- _What the task asks_: Your copy should repeat each record below exactly and contain no images.

- _Dataset extract_:
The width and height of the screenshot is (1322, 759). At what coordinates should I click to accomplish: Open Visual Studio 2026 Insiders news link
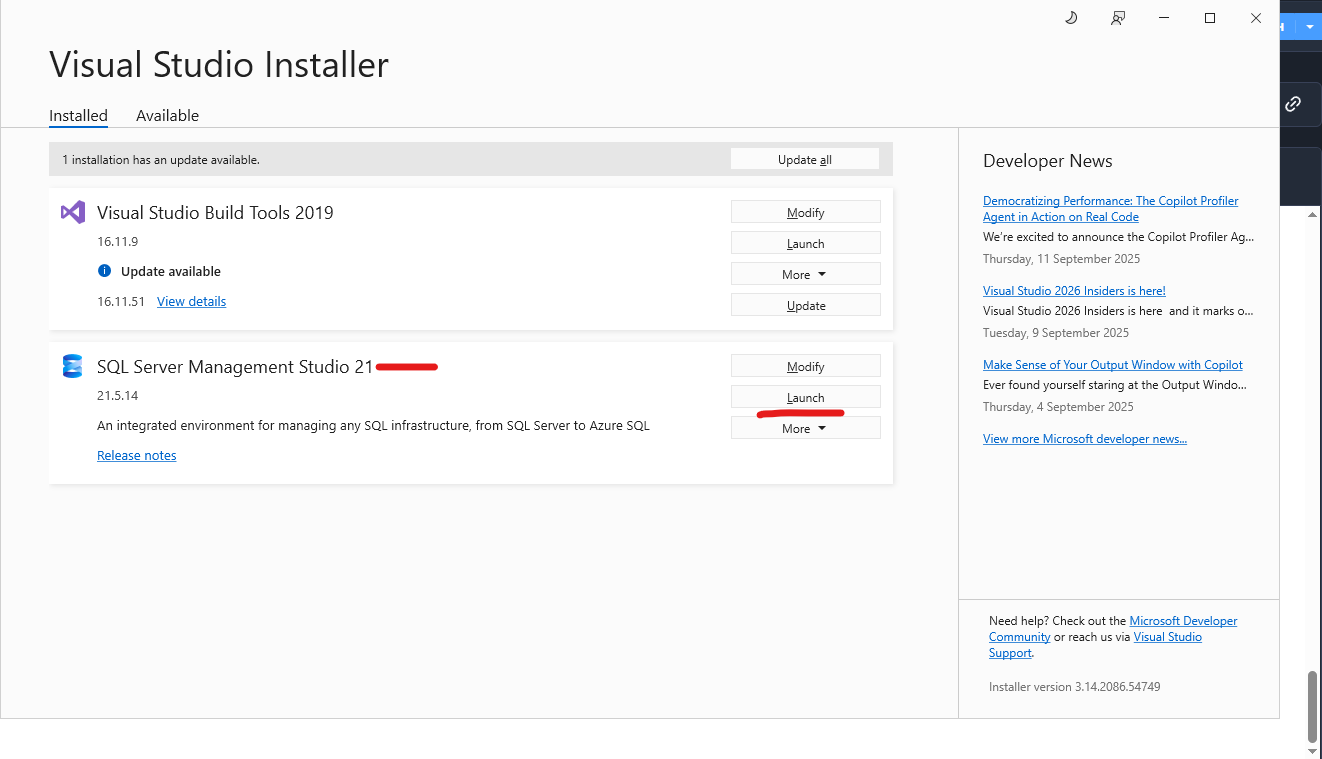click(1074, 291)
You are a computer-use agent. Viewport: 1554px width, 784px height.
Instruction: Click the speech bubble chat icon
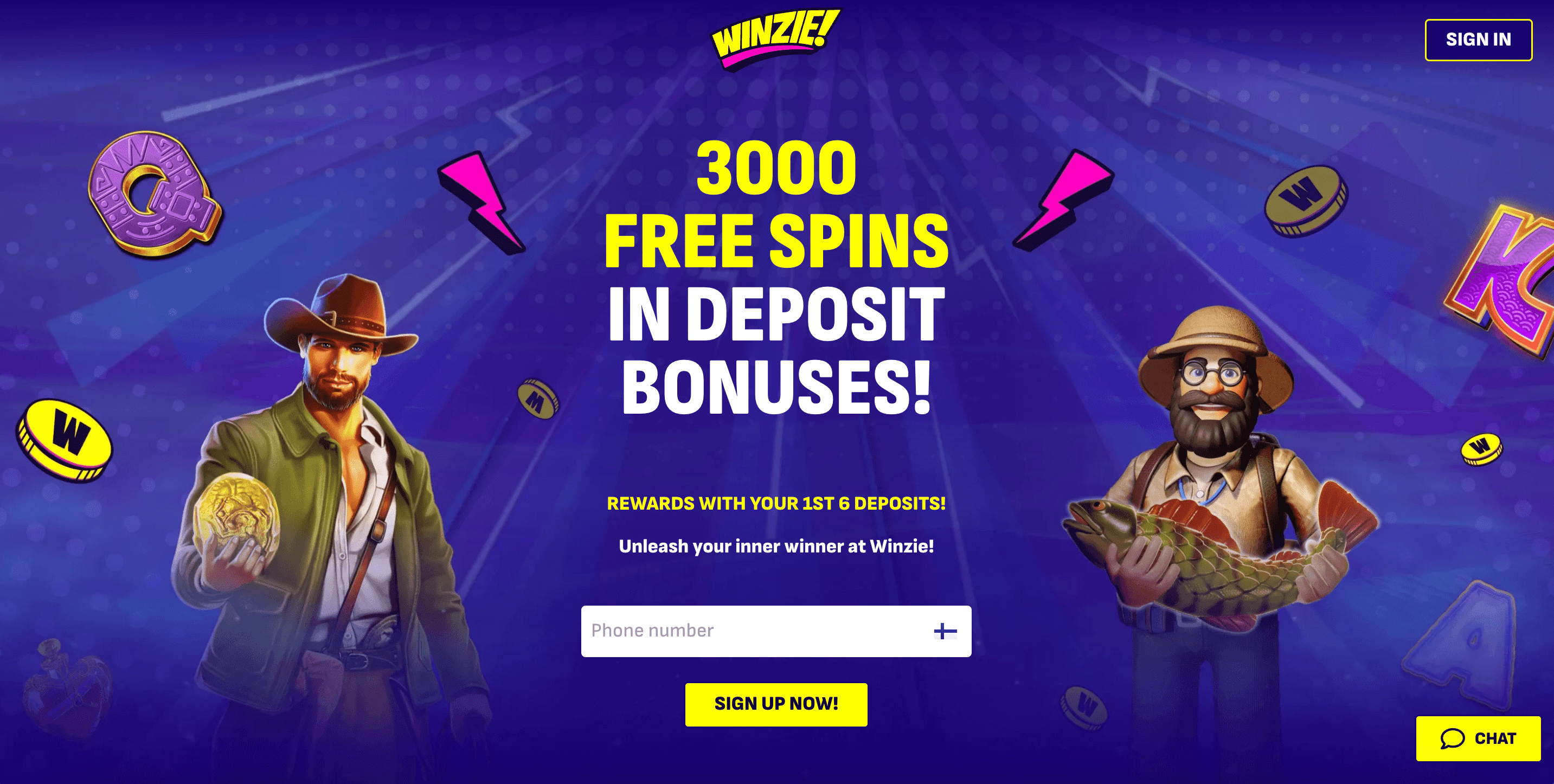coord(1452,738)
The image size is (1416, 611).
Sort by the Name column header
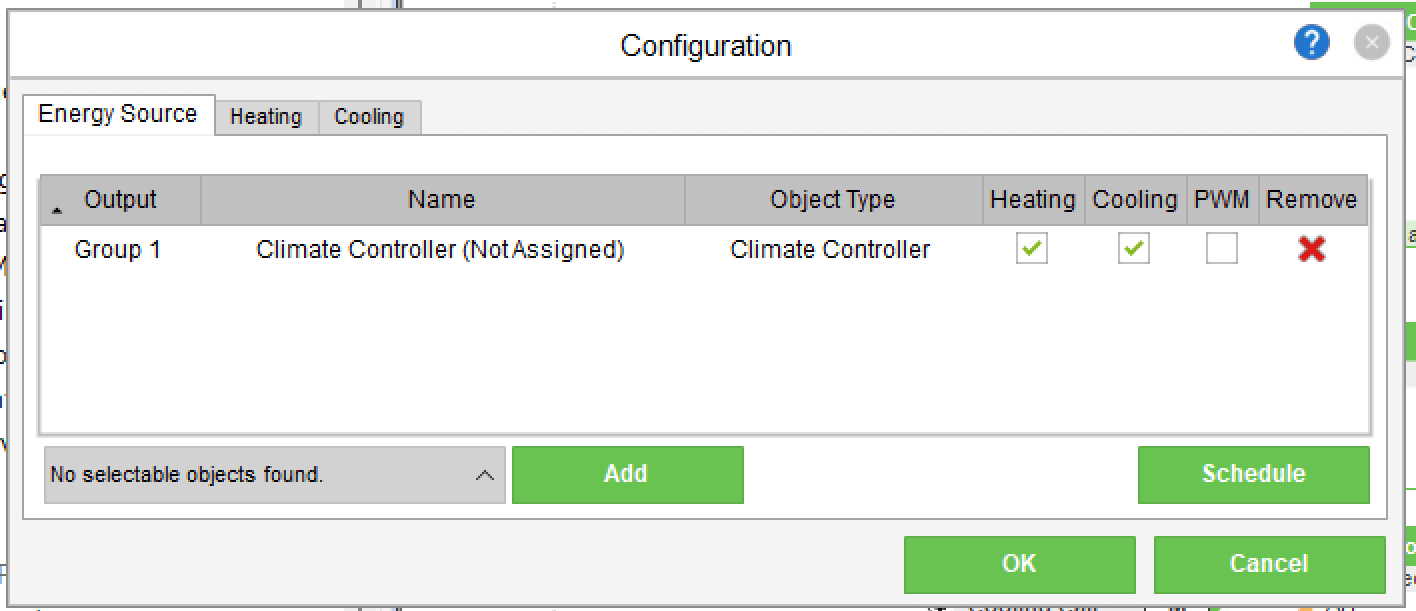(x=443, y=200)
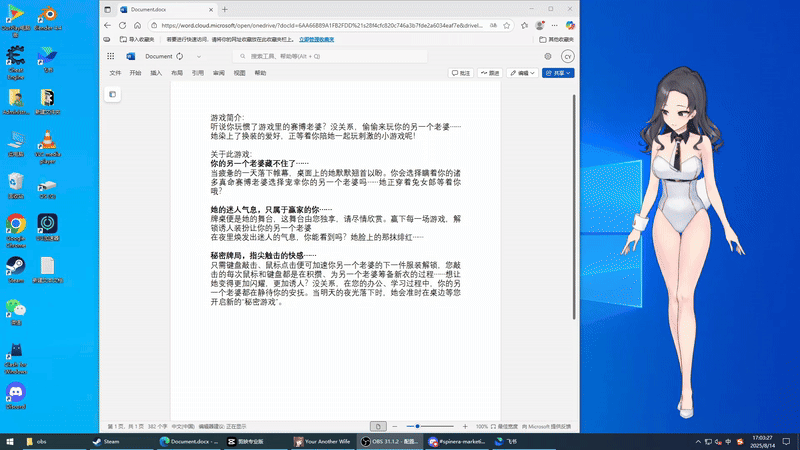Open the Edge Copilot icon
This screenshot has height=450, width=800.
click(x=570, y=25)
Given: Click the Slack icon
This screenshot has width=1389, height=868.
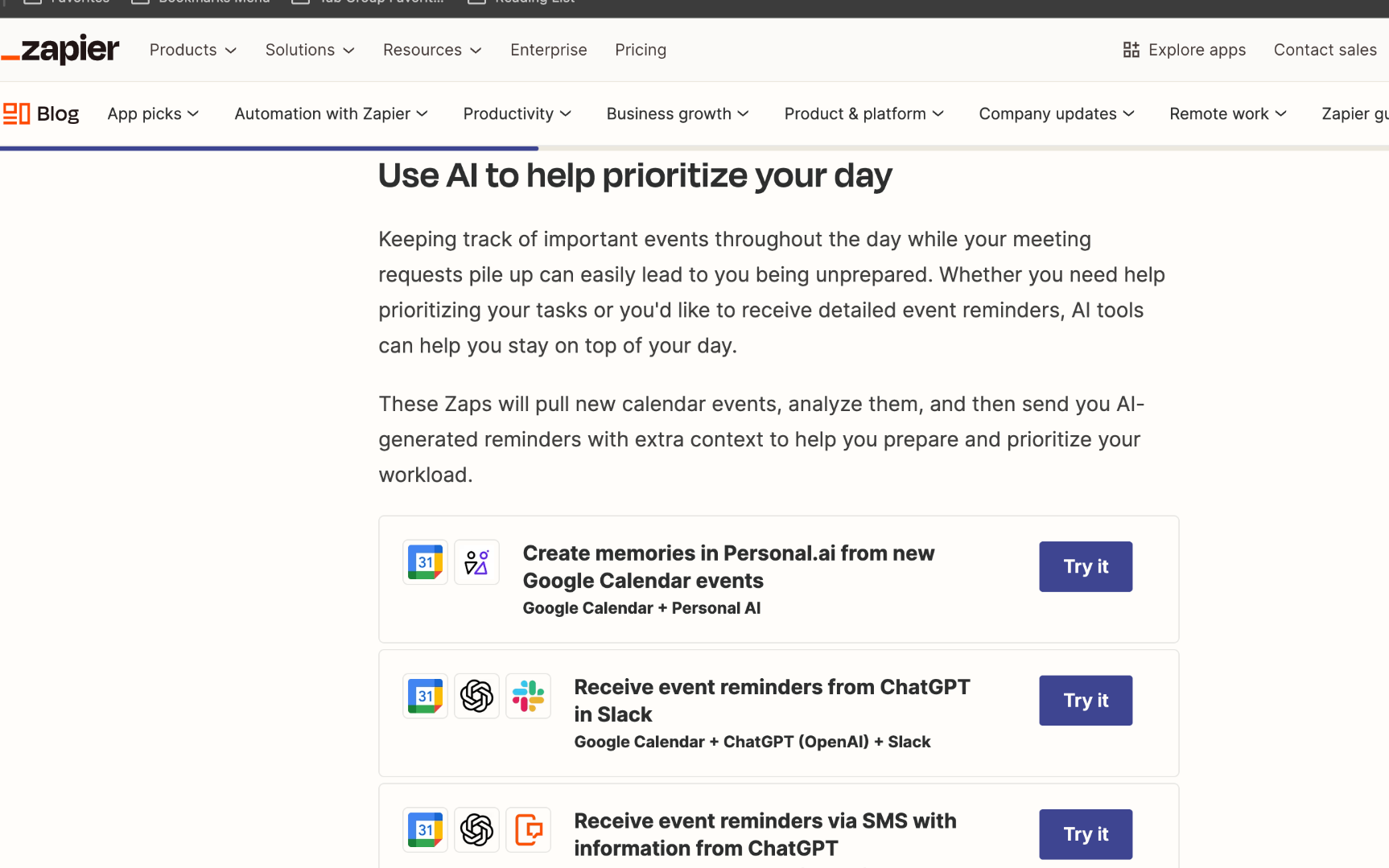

- _Answer_:
The width and height of the screenshot is (1322, 759). At what coordinates should I click to accomplish: Open Visual Studio 2026 Insiders news link
click(1074, 291)
You are a computer-use agent. Viewport: 1554px width, 784px height.
Instruction: Click the speech bubble chat icon
coord(1452,738)
The image size is (1416, 611).
Sort by the Name column header
(x=443, y=200)
Open the Edge Copilot icon
This screenshot has height=450, width=800.
click(x=570, y=25)
Given: Click the Slack icon
This screenshot has width=1389, height=868.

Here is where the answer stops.